Re: probability question
Posted:
Mar 12, 2008 3:33 AM


In article <b1set3l134nn2kt3buh893q8jjfg3kau6s@4ax.com>, quasi <quasi@null.set> wrote:
> On Tue, 11 Mar 2008 21:56:27 EDT, Steven <sgottlieb60@hotmail.com> > wrote: > > >Suppose you meet me on a street corner and I introduce you to my son who is > >with me. I inform you that I have another child at home.
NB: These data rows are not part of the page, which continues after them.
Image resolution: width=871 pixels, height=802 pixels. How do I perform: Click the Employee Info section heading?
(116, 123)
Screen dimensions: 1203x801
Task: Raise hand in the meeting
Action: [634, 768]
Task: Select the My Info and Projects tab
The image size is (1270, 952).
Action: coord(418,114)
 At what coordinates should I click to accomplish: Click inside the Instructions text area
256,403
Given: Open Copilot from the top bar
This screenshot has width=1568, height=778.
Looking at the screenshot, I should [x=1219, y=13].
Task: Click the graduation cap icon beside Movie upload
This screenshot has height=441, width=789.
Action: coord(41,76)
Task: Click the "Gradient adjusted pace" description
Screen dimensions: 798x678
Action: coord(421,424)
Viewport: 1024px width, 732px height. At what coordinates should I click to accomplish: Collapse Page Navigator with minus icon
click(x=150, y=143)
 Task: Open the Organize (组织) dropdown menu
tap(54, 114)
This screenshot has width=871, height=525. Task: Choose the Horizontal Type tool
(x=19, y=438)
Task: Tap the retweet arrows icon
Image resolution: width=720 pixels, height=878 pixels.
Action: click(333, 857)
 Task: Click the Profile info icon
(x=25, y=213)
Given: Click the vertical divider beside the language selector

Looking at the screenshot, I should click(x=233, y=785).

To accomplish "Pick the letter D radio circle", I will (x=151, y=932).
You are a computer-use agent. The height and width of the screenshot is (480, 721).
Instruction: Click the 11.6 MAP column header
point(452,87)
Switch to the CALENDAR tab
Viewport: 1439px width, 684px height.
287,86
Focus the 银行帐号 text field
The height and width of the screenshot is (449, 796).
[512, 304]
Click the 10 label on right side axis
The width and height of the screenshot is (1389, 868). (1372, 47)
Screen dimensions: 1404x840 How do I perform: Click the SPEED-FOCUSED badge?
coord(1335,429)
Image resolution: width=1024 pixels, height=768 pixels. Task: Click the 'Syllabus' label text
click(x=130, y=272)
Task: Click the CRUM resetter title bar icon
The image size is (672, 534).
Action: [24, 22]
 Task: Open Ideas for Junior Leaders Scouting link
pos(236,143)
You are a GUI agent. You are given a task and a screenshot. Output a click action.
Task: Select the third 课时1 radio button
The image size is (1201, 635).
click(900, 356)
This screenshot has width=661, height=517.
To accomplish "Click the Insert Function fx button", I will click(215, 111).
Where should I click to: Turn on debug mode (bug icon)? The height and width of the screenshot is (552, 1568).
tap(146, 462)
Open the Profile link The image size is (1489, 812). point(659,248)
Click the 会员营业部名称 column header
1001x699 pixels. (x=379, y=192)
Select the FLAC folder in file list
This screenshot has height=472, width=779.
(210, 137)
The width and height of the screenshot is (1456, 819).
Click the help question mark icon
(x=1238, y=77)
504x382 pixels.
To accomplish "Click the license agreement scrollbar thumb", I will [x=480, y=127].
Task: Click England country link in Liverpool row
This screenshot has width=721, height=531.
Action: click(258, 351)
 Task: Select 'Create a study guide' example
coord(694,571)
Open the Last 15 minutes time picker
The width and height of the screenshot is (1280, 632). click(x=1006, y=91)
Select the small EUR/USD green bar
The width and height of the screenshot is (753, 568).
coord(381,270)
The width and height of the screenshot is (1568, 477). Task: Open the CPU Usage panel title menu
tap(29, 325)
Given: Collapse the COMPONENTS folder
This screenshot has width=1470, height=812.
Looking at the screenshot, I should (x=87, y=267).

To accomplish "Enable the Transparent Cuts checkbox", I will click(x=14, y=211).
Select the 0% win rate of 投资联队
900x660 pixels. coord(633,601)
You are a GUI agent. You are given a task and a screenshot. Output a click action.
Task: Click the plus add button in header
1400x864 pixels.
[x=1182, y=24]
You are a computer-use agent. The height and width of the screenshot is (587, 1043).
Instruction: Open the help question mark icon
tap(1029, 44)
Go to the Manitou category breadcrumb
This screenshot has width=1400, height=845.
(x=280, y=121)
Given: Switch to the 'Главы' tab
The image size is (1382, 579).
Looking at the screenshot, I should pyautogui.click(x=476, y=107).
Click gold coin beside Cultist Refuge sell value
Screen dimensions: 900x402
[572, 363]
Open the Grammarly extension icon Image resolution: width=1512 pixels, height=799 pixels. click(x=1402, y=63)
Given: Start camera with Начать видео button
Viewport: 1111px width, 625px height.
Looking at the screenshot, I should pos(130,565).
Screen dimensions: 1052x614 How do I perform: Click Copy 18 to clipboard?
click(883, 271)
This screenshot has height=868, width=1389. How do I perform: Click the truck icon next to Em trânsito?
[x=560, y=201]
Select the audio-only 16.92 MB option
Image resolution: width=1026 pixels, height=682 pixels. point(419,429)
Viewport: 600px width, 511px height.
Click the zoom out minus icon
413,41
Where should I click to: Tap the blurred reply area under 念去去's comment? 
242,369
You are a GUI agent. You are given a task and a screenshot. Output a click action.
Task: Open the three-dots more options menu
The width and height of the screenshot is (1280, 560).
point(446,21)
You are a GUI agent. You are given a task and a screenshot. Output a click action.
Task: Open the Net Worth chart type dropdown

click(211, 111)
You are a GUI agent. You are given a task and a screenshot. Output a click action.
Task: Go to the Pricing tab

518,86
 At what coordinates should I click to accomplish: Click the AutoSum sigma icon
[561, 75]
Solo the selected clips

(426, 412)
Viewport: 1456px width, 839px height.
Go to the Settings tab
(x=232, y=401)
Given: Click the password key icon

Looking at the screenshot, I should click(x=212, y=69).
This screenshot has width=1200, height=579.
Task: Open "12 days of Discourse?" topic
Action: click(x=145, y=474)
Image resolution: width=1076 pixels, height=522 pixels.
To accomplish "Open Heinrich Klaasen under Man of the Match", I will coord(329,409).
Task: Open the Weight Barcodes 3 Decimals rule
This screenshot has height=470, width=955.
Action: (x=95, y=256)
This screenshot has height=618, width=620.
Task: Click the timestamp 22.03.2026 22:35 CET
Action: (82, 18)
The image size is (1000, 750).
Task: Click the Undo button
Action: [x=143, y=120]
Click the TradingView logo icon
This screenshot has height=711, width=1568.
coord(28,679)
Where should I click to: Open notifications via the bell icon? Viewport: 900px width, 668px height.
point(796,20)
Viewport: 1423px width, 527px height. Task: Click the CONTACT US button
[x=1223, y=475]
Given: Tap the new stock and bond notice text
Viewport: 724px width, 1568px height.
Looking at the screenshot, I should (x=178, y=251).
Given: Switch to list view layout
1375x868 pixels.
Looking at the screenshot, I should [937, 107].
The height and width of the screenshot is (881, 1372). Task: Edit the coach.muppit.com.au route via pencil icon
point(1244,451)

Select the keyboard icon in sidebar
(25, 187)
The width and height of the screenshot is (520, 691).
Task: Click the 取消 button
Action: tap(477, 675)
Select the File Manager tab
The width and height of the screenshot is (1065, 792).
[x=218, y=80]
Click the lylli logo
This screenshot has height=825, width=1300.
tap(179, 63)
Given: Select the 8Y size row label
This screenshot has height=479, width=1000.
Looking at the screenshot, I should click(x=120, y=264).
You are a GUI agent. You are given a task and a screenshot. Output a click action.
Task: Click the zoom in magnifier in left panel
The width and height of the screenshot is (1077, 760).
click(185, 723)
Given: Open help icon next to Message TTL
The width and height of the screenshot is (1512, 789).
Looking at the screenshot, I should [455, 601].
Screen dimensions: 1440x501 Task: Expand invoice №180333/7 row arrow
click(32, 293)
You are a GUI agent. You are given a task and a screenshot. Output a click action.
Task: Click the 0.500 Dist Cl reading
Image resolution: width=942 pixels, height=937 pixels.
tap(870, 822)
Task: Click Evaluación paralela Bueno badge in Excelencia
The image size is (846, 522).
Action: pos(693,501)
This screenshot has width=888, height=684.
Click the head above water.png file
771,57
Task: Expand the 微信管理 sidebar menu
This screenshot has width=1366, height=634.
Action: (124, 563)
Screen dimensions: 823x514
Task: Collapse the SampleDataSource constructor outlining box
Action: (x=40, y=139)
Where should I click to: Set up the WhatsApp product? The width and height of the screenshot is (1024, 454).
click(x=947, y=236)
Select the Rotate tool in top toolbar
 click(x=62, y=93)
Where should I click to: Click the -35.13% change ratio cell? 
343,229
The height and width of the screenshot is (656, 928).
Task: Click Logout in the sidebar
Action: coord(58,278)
What is the > >probability that my other child is a girl. > > The problem is not adequately specified. > > It depends on how the child accompanying the father is selected. > > If the child that accompanies the father is selected at random by a > flip of a fair coin, then the probability that the other child is a > girl is 1/3.
The sample space for the children is (b b), (b g), (g b), (g g) where the first slot is the youngest child, the second slot is the oldest. These oredered pairs all have probability 1/4. Now we select a child at random for a walk. We get a new sample space: (b b b), (b g g), (b g b), (g b g), (g b b), (g g g), with the probabilities being 1/4 for the first and last triples, and 1/8 for the others. The probability the other child is a girl given the randomly selected child out with daddy is a boy is thus
p((b g b) (g b b))/p((b b b) (b g b) (g b b))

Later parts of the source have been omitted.